◆ Reading passage ◆
********

Complex Project? Bring It On!

Occasionally, people are unaware of how well BlueScope Construction performs on complex projects. A recently complicated manufacturing facility for steel pipe for a German-based company is an excellent example of our capabilities.


This BlueScope Construction scope of work is called “material erect,” where we are responsible for the structural building shell design, materials, and the installation/erection of those materials. We were under contract as a specialty subcontractor/supplier to the general contractor, Walbridge. Walbridge has come to understand our capabilities and they routinely call us to solicit our involvement on complex structural projects where they have difficulty finding other contractors that can execute these projects.

Walbridge’s scope was design-build and an aggressive schedule for design and construction. Originally the project was going to be designed as a conventional steel structure. During the initial bidding phase the solutions were coming in over budget. We were approached to provide an alternate pre-engineered solution to compare with the previous preliminary design. Our solution, thanks to our experienced engineering staff, was the winner.

********

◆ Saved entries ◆

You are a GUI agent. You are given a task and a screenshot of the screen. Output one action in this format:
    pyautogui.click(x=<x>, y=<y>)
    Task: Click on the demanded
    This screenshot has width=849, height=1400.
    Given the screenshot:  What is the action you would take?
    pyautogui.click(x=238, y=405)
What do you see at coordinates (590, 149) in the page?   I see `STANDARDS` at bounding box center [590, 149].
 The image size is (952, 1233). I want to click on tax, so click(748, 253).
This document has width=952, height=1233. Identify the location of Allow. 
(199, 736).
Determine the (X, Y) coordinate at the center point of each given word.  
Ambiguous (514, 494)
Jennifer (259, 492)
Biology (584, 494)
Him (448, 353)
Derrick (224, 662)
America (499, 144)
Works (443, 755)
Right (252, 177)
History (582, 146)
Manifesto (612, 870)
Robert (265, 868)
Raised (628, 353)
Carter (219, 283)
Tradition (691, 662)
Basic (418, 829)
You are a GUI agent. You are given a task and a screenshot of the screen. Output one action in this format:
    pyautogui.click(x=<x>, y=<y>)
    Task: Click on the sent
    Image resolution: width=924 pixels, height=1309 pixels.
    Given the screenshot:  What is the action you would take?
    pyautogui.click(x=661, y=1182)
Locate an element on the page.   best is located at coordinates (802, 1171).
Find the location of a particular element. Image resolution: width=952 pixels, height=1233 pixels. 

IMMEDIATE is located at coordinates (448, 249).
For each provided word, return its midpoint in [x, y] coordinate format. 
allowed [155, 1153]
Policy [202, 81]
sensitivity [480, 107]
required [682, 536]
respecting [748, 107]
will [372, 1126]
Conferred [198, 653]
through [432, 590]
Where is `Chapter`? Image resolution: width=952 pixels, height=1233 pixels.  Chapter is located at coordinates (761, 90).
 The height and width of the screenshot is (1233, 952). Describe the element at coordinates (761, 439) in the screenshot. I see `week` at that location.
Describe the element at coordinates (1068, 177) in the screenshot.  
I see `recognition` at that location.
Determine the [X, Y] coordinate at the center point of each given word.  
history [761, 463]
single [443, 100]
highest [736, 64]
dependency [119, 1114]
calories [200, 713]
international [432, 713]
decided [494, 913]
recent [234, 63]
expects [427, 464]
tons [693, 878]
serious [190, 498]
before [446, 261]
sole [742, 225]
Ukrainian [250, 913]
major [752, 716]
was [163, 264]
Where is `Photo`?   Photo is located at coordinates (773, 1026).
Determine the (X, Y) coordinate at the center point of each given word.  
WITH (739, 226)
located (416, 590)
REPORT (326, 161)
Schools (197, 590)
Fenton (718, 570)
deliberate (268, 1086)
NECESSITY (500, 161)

********

◆ Exercise directions ◆
Write the next part of the article about BlueScope Construction's steel pipe plant project, starting after its last sentence.

◆ Expected answer ◆
The building itself was incredibly complex. There are several parallel crane aisles with varying crane capacities up to 35 metric tons and multiple cranes were to be in each aisle simultaneously. The tallest crane aisle included a 122′ span and has a 70′ eave height. Then the adjacent aisles are somewhat lower and range between 92′ and 102′ in crane span. Also, due to equipment layouts, there are several locations where placing a column was not possible and the crane beams needed to be able to span either 80′ or 120′ instead of the normal 40′ spacing. This is a significant challenge in fabrication, delivery, and safe installation.

One of the crane beams, besides being 120′ in length, is approximately 10′ tall and weighs 78,000 pounds. This is a safety and logistics nightmare and our approach to steel erection needed to be well planned. Each of these beams was picked with 2 crawler cranes and lifted directly from the over-length special trailer directly into place on the building structure. This is just one operation in a building choked full of complexity from a structural steel design, steel erection, and material logistics point of view. And for this project, we logged over 150,000 man-hours on-site without a recordable incident. That’s a pretty fantastic safety achievement.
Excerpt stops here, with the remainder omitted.